Goal of the exercise: Copy verbatim the span of lines beginning at the line that contains "Toggle the bottom panel layout button" and ending with the final line of the data. Exclude pictures from the copy.

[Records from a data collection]

>>>>

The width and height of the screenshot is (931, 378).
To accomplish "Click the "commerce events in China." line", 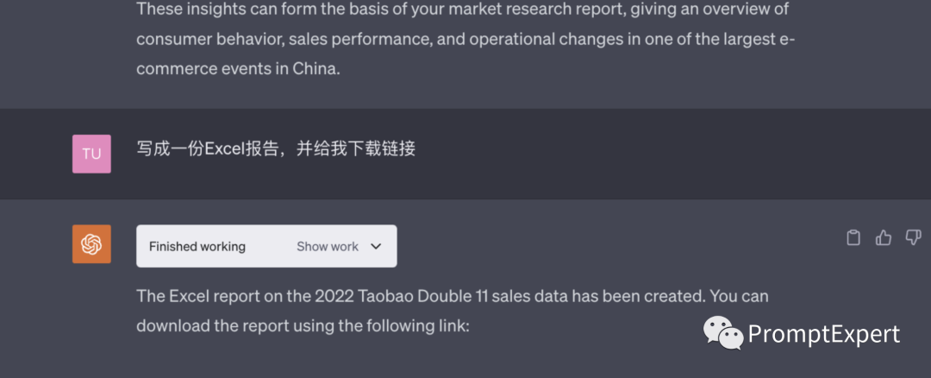I will click(x=238, y=69).
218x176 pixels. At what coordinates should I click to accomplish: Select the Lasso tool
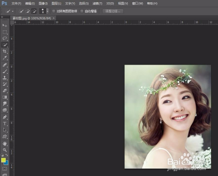[5, 38]
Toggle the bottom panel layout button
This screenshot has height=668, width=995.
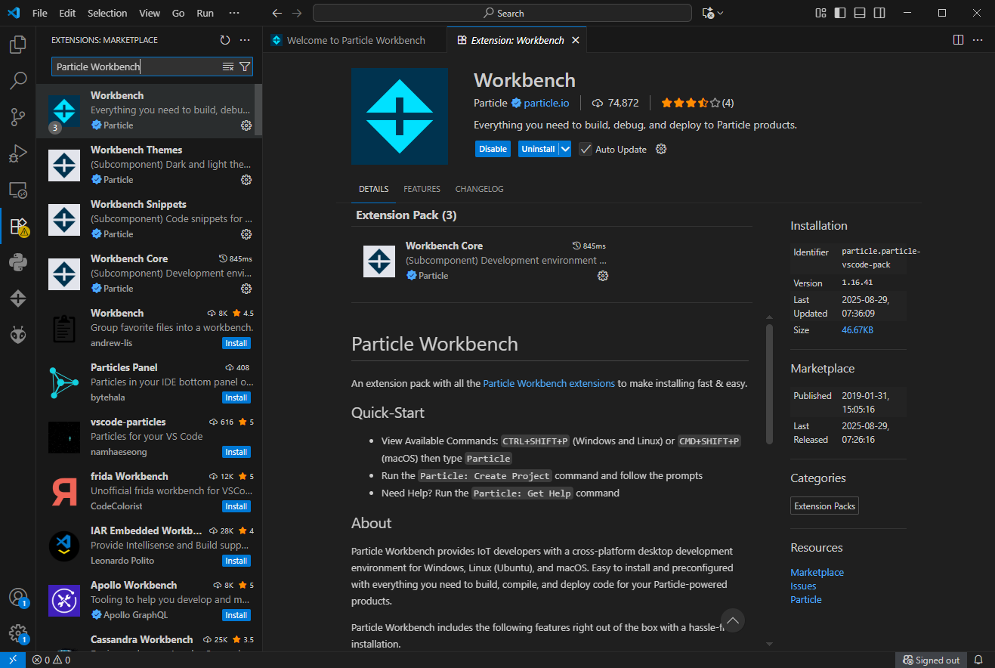860,13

<<<<

Response to this exercise:
Toggle the bottom panel layout button
This screenshot has height=668, width=995.
860,13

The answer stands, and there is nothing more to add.